Over and over it goes.
Finally we go inside, prompted by the screams of a baby accompanied by a gentle request of its father. E comes willingly, frighteningly enough, after picking up all the toys he'd gotten out. He needs little prompting. He runs to the door, and to a bath, all further reminders of how far removed he is from babyhood. He can make choices, describe his actions, argue his wants. He may lack clarity and sentence structure, his grammar may at times be atrocious, but he is obviously no longer a baby, especially in comparison to the tiny creature that ends up gulping at my breast minutes later. He's only two but he demonstrates creativity, imagination, and passion for certain subjects.
Meanwhile there's B. Tiny, unable to communicate besides cries and screams. Completely reliant upon others for every need, but especially upon me for food. It's overwhelming and terrifying. It's upsetting sometimes.
But we continue on.

Sunday, April 10, 2016

On the kids

G is nine going on fifteen going on forty. He's this emotionally thoughtful creature, simultaneously quiet and the loudest person you'll ever meet. He's like an elephant mixed with a sloth, and you'll never know if you're going to get the trumpeting stomping beast or the quiet, unobtrusive creature until the very last second. He's picky, puzzling, hard to read and a ball of emotion that can be overpowering on even my most understanding days. He's a flighty soul who doesn't know where he's going or why, but he wants to be there safely and with no complications ten minutes ago. There is nothing simple or straightforward with him, everything is a complex question and a challenge to what he's being told. I would say he questions things, but what I would really mean by that is that he sees the world from his very limited perspective, safe in his hovel of Pokémon and imagination, and doesn't understand that there could possibly be another way of doing things. It's both a fascinating and frustrating thing, and he'll often use that to his advantage, happily pointing out what he sees as inaccuracies in logic or questionable methods if he thinks he might sway matters into his favor.
To him, life is a disgusting thing. Blood is terrifying and injury is awful. The concept that these things can be normal is horrifying, and exhausting to him. Any intrusion into his personal bubble by pain is an affront to him, and his reaction is immediate, emotional, and full of what can only be described as confusion and anger.
It's obvious he sees the world far differently than a lot of kids. His SID/SPD issues have come a long way as he's grown and learned. At the same time it's still clear when he's struggling, when even the most gentle of reminders of rules can send him spiraling into an occasionally scary pit of overwhelming emotion. His brain seems to work on another level, one where imagination is the only safety and the outside world is actually a fairly scary place that's better avoided if possible. He absorbs information about his interests like a sponge and tolerates the introduction of further knowledge, if only to appease the powers that be; all the same, unlike many children who learn what's necessary to move on and then promptly forget the information, he stores it away to bring up again at the most confusing times. It's fascinating and at times frustrating, but that seems to be a good description of him in general, and it's one he seems to wear with pride.

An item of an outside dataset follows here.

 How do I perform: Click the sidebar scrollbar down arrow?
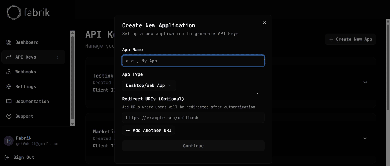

A is .. So many things balled up into a single six-and-a-half year old. He has grown up in a world encompassed by his older brother, whom he has idolized and carefully groomed himself after for years before coming into his own. He is a perfect in between of the overly cautious and fearful G and the absolutely fearless E, willing to try new things and go to new heights if only to say that he was there, whether or not he enjoyed it. Like G, he is empowered by knowledge and facts, but his curiosity goes beyond his own imagination and the worlds stored there and filters out into our world as well. His focuses are on cooking and the human body, of which he takes equal interest; he can sit down and watch a questionably gory medical show that explains injuries and disabilities and all sorts of interesting things, then turn around and run off to the kitchen to help cook an entire meal without batting an eye. He often teases he wants to become a doctor or surgeon, then turns around and talks of being a chef, or a fisherman ("just like Grampie"). Whether or not he can accomplish any of those things, or maybe all of them, isn't a question to us - he is obviously able, though whether or not he can pick something is what might hold him back. 
Yet hints of the frustration that must come from having so many questions and no idea how to ask them shine through occasionally.
Most of all, A thrives on touch. What is for G a comforting thing done out of the need for tactile feedback and physical response is for A a sincere, emotional connection. The downside to this is that he doesn't seem to know when enough is enough, or when an appropriate time to touch is. He is very "in your face" and pushy about his need for affection, without regard for the personal space needs of others. It's a hard lesson for him, unfortunately, and one that he's working on, but not one that he's managed to master yet. Of all the kids I've ever encountered, he's unquestionably the most physically affectionate, happy to touch and be touched and to have the comfort of interaction. Still, there's a lot of love in that kid, and he's determined to give it to everybody in his path - whether they want it or not.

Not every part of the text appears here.